Here's a common scenario: you have some CSVs containing data and you need to perform some analysis. Sort, filter, create summaries, perhaps even cross two CSVs together in a more complex query. Your first choice would be a spreadsheet. It will be very easy to import your data and do some sorting and filtering. However, when you need some more in depth analysis, this becomes much more difficult.
In this article I will present a simple alternative: import the data to H2 database and manipulate it. You need some basic knowledge of SQL and not much more (you don't need to be a programmer). This article starts from scratch and gets you there quickly. There's no complex installation or heavy-duty server required. You can be up and crunching your data in about 10 minutes.
H2 is an awesome little database engine written in Java. I use it for my Eclipse plugin, nWire, and I wrote about it in the past. It is small, light, simple to install, fully functional and surprisingly quick.
Step 1: Download H2
Go to the H2 Download page. You can select the latest beta, it is fairly stable and offers better performance. Go for the "platform independent ZIP" (works on Windows, Mac OS X, Linux/Unix), I prefer it over the installer which is Windows only (well, I'm on a Mac, maybe that's the reason). However, the installer is simpler to use, so if you're on Windows, you can get it.
Step 2: Install H2
If you downloaded the installer, run it. Otherwise, just pick a folder and unzip the downloaded archive. Installed. You don't even have to restart your machine.
Step 3: Fire up the H2 Console
On Windows: in the H2 folder, locate the bin folder. Inside, you will find "h2.bat". Double click it.
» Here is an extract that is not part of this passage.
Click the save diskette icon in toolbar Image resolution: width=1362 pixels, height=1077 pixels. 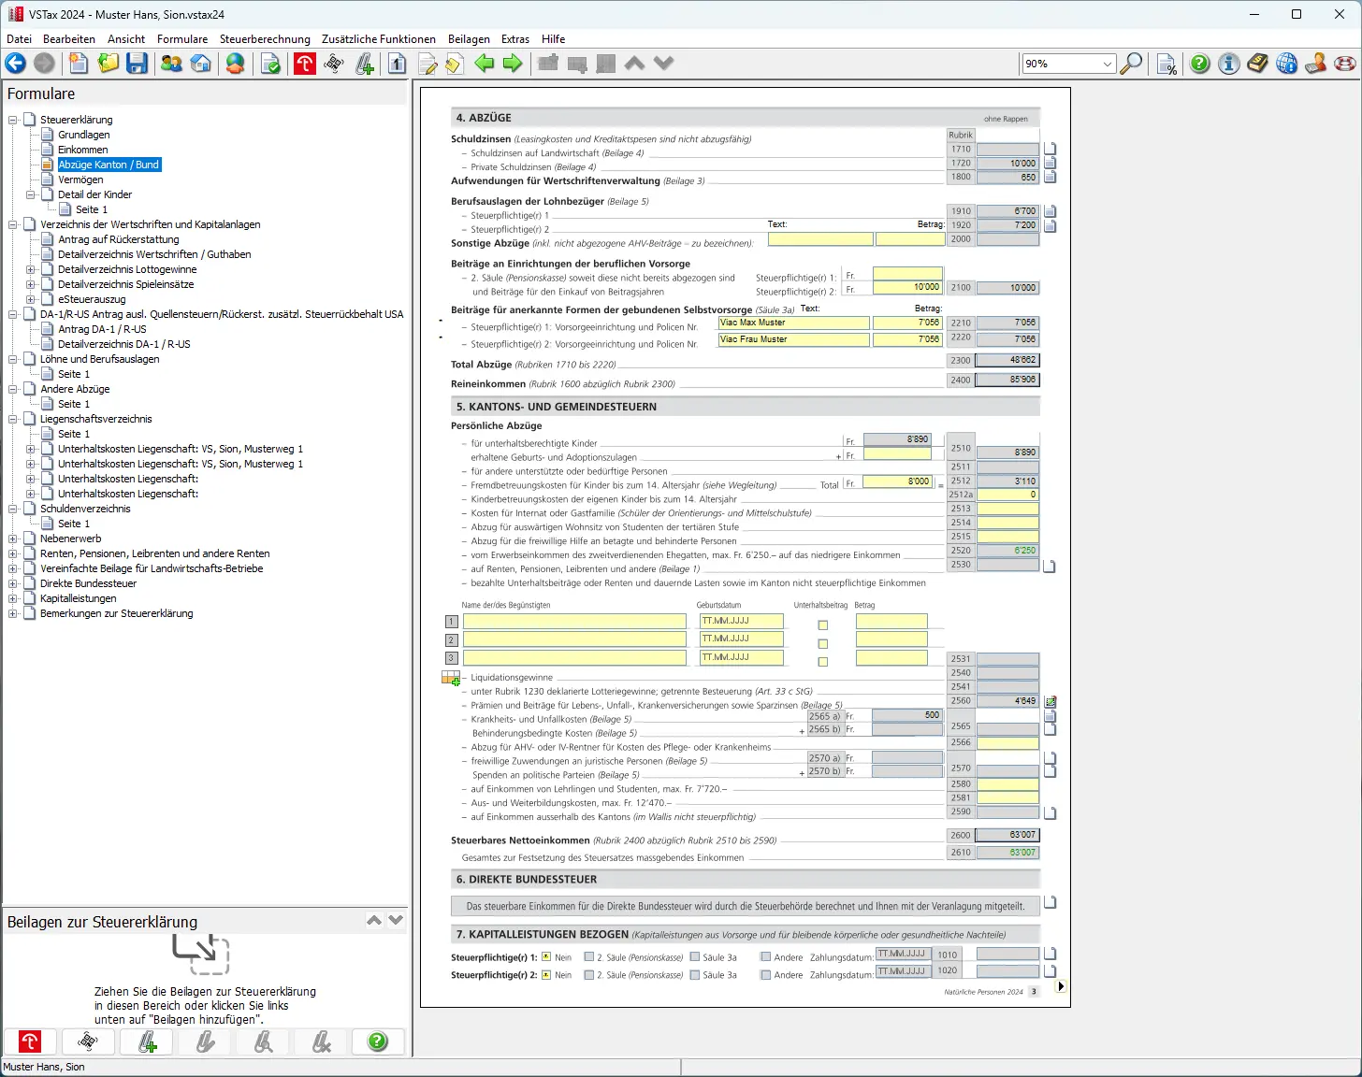point(138,64)
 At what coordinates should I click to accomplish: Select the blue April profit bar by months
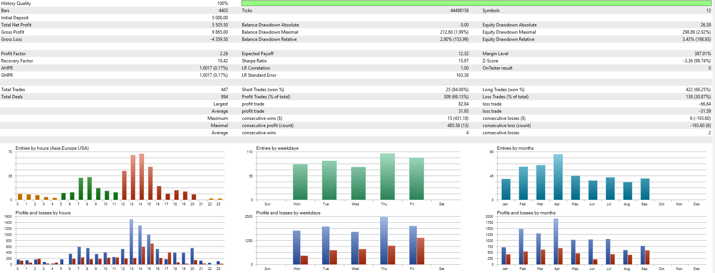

On Mac/Unix: open a terminal, cd to your H2 directory, cd to bin and execute "h2.sh" by typing "./h2.sh".
In both cases, this will open a link in your browser which brings up the H2 console. The console is by default at https://localhost:8082/.
Step 4: Open a fresh database
Th only setting you should modify is the URL. If should look like this: jdbc:h2:file:<path><databaseName>. The database uses several files, so it is best to pick an empty directory (it will be created if it does not exist).
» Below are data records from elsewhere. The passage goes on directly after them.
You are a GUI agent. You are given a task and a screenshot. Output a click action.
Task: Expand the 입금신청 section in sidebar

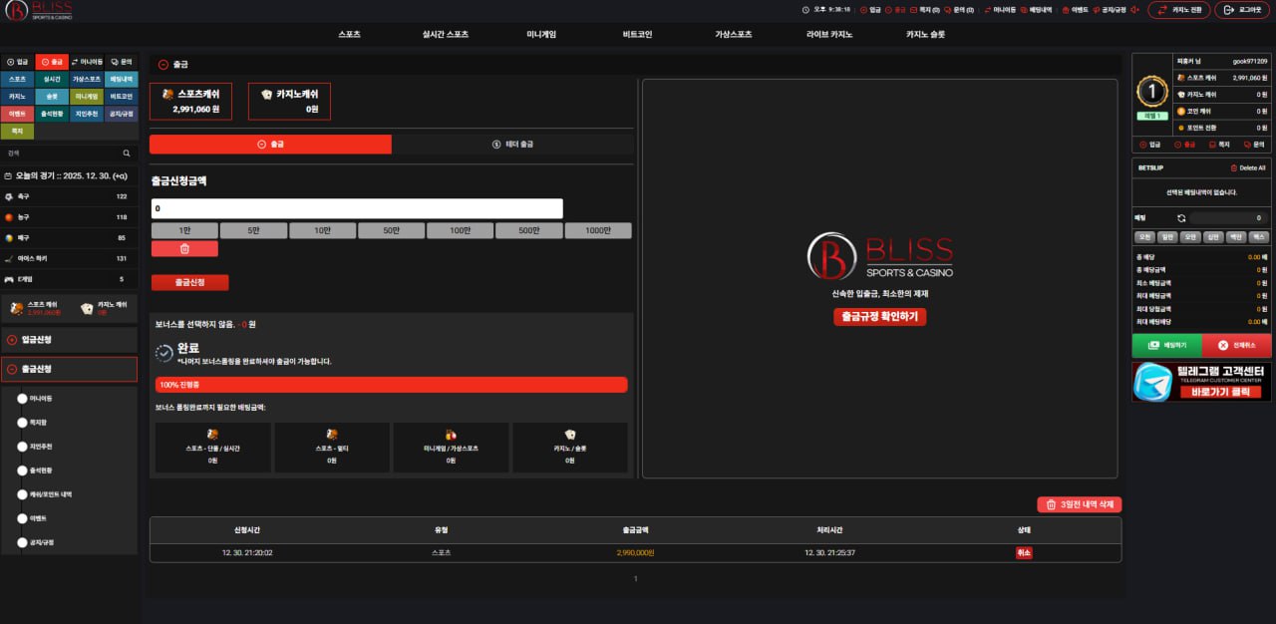[x=70, y=340]

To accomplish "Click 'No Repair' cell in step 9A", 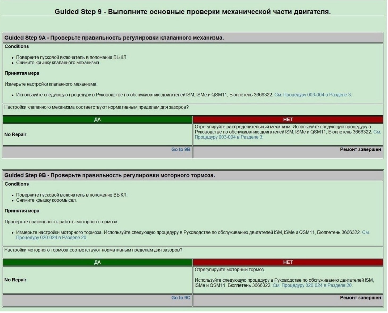I will pyautogui.click(x=98, y=134).
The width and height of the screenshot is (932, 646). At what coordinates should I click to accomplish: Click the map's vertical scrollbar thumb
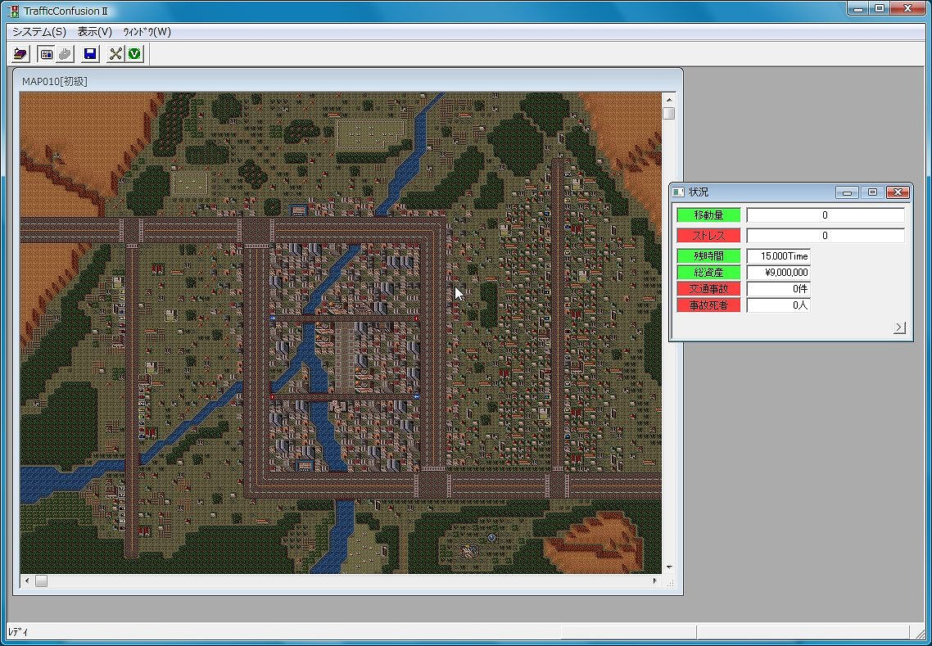point(669,114)
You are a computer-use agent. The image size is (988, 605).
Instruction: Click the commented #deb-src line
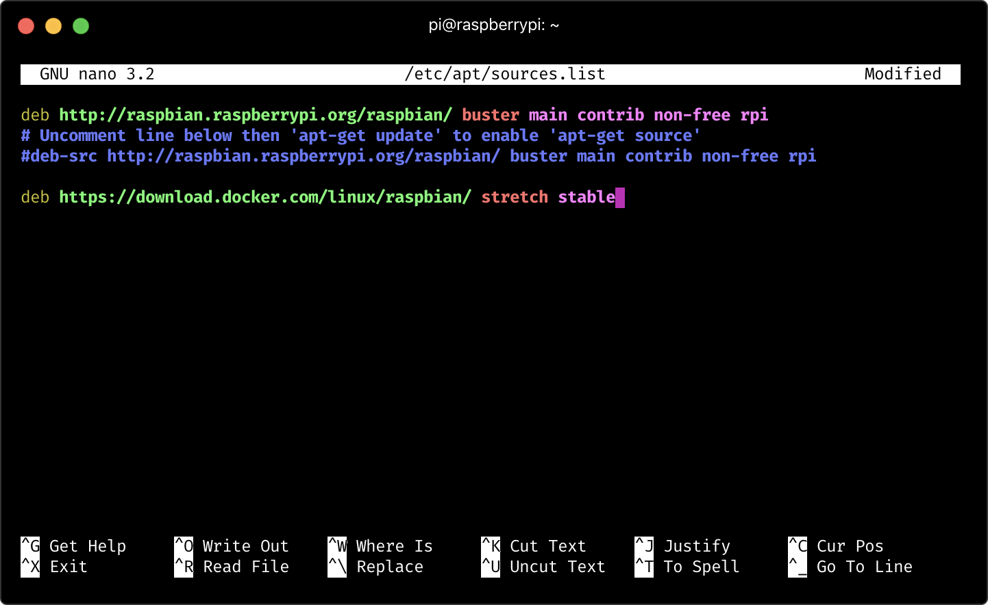pos(418,156)
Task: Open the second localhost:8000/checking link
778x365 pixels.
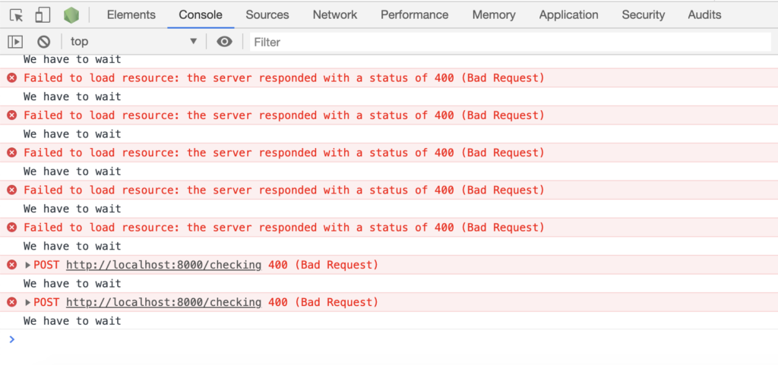Action: click(164, 302)
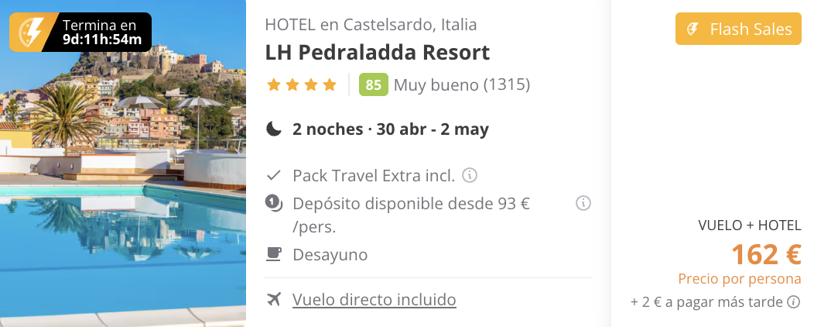Click the checkmark beside Pack Travel Extra
814x327 pixels.
click(274, 176)
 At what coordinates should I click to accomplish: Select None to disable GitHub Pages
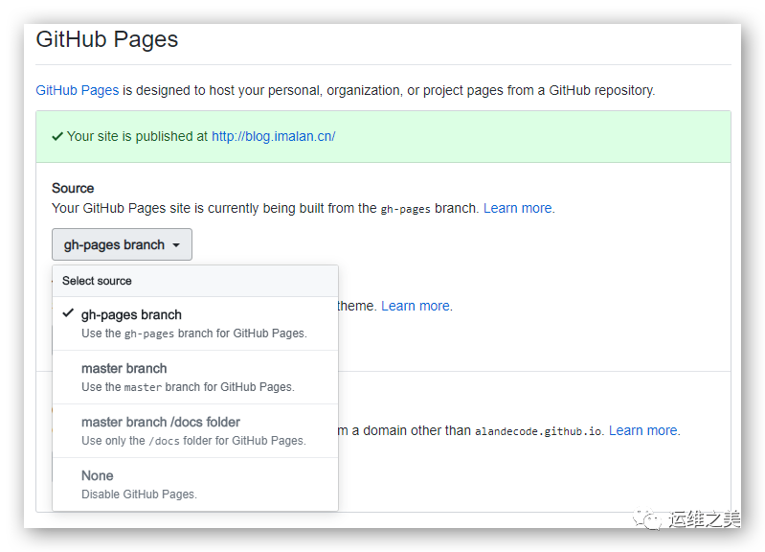pos(195,485)
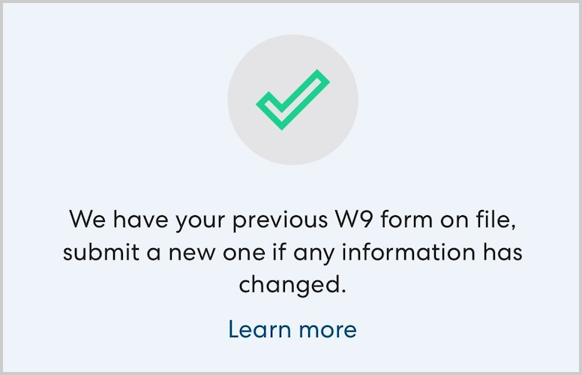Click the short stroke of the checkmark
The image size is (582, 375).
click(269, 110)
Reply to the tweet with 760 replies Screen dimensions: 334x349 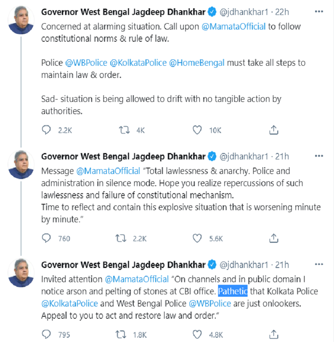tap(47, 238)
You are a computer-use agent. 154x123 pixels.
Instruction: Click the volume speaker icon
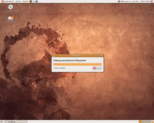pyautogui.click(x=122, y=1)
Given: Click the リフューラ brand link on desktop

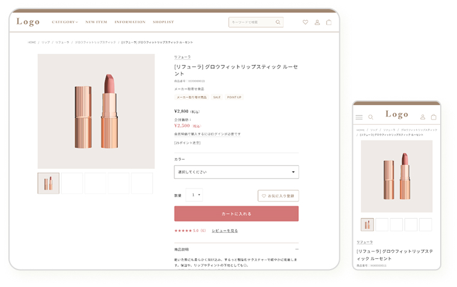Looking at the screenshot, I should point(183,57).
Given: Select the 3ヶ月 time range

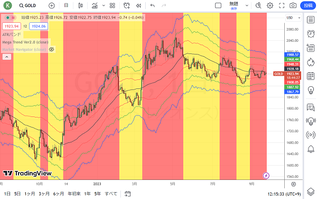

On windows: jdbc:h2:file:C:/data/mydatabase (creates it in C:/data)
On Mac/Unix: jdbc:h2:file:/data/mydatabase (creates it in /data, use ~ to denote your home folder)
Click on "Connect". Upon the first connection, the database will be created and the console will open.
It looks like this:
Step 5: Import your CSV
So, dust off your SQL skills, time to do some light hacking. H2 has a useful function called CSVREAD. Start with a simple command: (Specify full path for your CSV)
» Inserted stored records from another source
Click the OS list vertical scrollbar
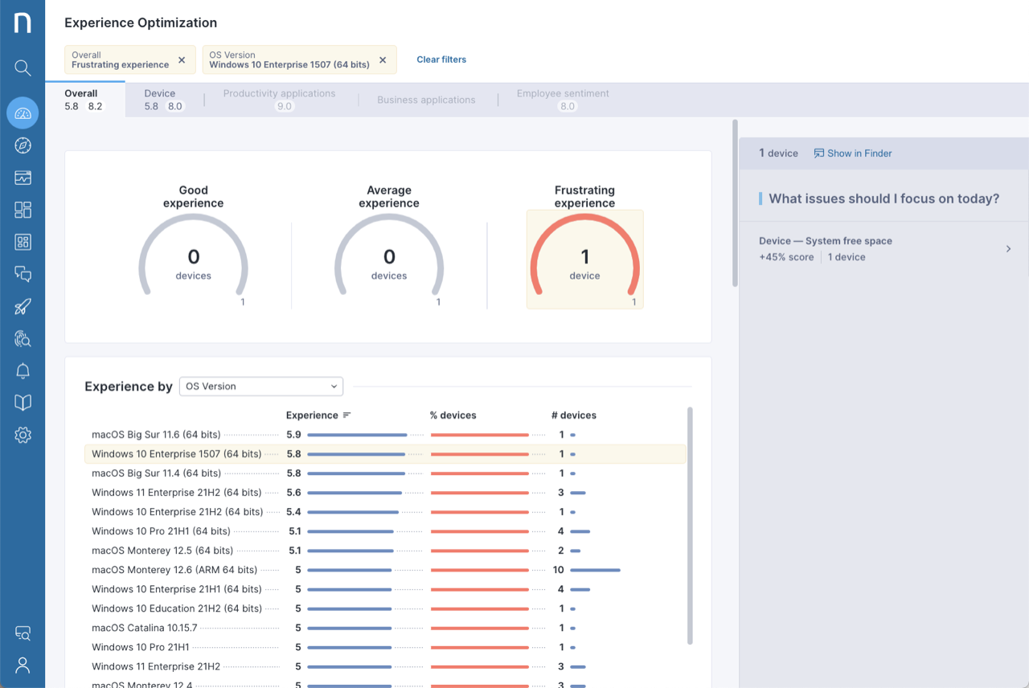Viewport: 1029px width, 688px height. tap(690, 524)
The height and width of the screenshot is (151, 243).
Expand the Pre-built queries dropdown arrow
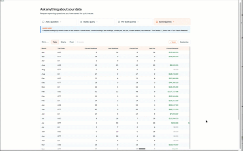138,22
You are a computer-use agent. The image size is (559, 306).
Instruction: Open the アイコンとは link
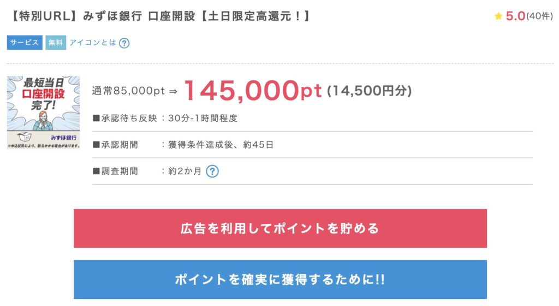pos(93,43)
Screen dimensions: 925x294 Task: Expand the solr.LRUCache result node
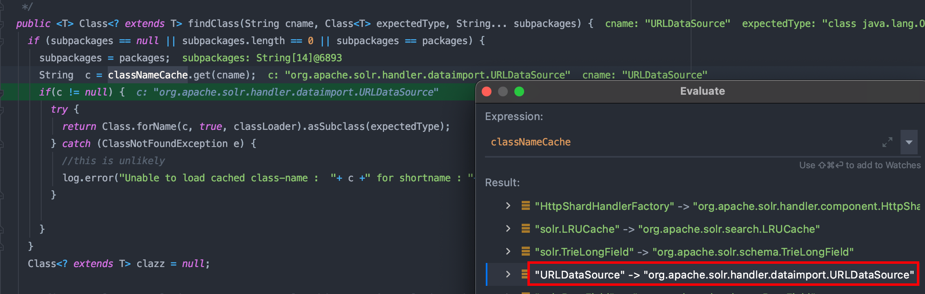(508, 229)
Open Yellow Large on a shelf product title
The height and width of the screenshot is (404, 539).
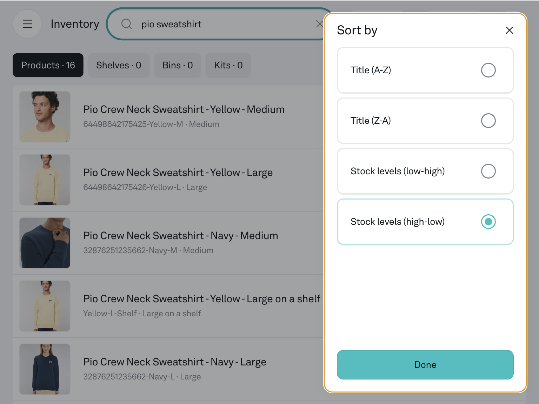tap(201, 299)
This assumes that your CSV is comma separated (isn't that what CSV means?) and that the first line contains the column titles. It uses the default system encoding. You can customize it to fit your case:
CALL CSVREAD('c:/data/test.csv', 'ID|NAME', 'UTF-8', '|')
In this case, we define two columns, ID and Name, UTF-8 encoding and | as value separator. There are many customization options which you might need e.g. for importing dates at a specific format. See this page for more details.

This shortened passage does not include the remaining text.